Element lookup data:
%%
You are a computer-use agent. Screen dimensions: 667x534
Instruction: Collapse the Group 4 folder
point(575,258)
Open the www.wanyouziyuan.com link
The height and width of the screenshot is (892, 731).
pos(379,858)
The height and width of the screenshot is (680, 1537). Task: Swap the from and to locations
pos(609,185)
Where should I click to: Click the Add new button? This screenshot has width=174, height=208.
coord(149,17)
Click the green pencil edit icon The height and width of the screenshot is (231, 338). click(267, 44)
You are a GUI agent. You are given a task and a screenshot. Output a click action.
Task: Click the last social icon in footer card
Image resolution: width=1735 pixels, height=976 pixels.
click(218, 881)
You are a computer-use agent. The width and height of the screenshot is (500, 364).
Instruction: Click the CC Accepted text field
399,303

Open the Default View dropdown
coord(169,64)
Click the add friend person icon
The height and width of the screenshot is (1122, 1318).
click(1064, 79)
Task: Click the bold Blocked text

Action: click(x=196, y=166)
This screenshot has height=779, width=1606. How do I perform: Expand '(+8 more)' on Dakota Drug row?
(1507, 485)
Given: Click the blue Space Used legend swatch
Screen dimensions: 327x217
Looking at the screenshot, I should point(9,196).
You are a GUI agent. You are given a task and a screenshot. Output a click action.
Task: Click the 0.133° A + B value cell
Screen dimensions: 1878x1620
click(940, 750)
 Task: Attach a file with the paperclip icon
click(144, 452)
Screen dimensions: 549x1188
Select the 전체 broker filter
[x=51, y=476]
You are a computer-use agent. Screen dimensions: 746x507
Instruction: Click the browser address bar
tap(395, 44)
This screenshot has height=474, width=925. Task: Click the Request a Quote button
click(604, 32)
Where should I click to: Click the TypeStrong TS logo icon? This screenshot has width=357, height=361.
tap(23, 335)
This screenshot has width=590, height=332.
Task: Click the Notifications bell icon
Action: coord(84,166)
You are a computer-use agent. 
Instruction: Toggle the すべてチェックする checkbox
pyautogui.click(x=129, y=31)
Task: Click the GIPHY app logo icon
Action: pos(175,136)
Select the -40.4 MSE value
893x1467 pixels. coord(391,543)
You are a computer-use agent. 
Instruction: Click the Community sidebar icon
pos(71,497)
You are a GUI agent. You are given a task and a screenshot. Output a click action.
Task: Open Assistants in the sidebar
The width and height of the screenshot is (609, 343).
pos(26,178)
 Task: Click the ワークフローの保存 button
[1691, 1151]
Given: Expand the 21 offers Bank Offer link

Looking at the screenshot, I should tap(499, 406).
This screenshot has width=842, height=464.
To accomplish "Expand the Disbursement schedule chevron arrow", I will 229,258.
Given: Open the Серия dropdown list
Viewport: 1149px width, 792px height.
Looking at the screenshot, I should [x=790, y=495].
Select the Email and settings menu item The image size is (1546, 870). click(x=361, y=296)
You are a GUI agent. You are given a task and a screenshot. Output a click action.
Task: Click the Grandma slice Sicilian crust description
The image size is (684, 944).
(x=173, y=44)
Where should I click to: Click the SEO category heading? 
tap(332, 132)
%%
Express the data as a two-column CSV, starting at the line that contains "Given: Expand the 21 offers Bank Offer link" and ending at the end of the data. Use the columns text and answer, with one row for each text and its answer, every field in quotation marks and line breaks replaced by spaces.

# Task output:
text,answer
"Given: Expand the 21 offers Bank Offer link","Looking at the screenshot, I should tap(499, 406)."
"This screenshot has width=842, height=464. To accomplish ""Expand the Disbursement schedule chevron arrow"",","I will 229,258."
"Given: Open the Серия dropdown list Viewport: 1149px width, 792px height.","Looking at the screenshot, I should [x=790, y=495]."
"Select the Email and settings menu item The image size is (1546, 870).","click(x=361, y=296)"
"You are a GUI agent. You are given a task and a screenshot. Output a click action. Task: Click the Grandma slice Sicilian crust description The image size is (684, 944).","(x=173, y=44)"
"Where should I click to: Click the SEO category heading?","tap(332, 132)"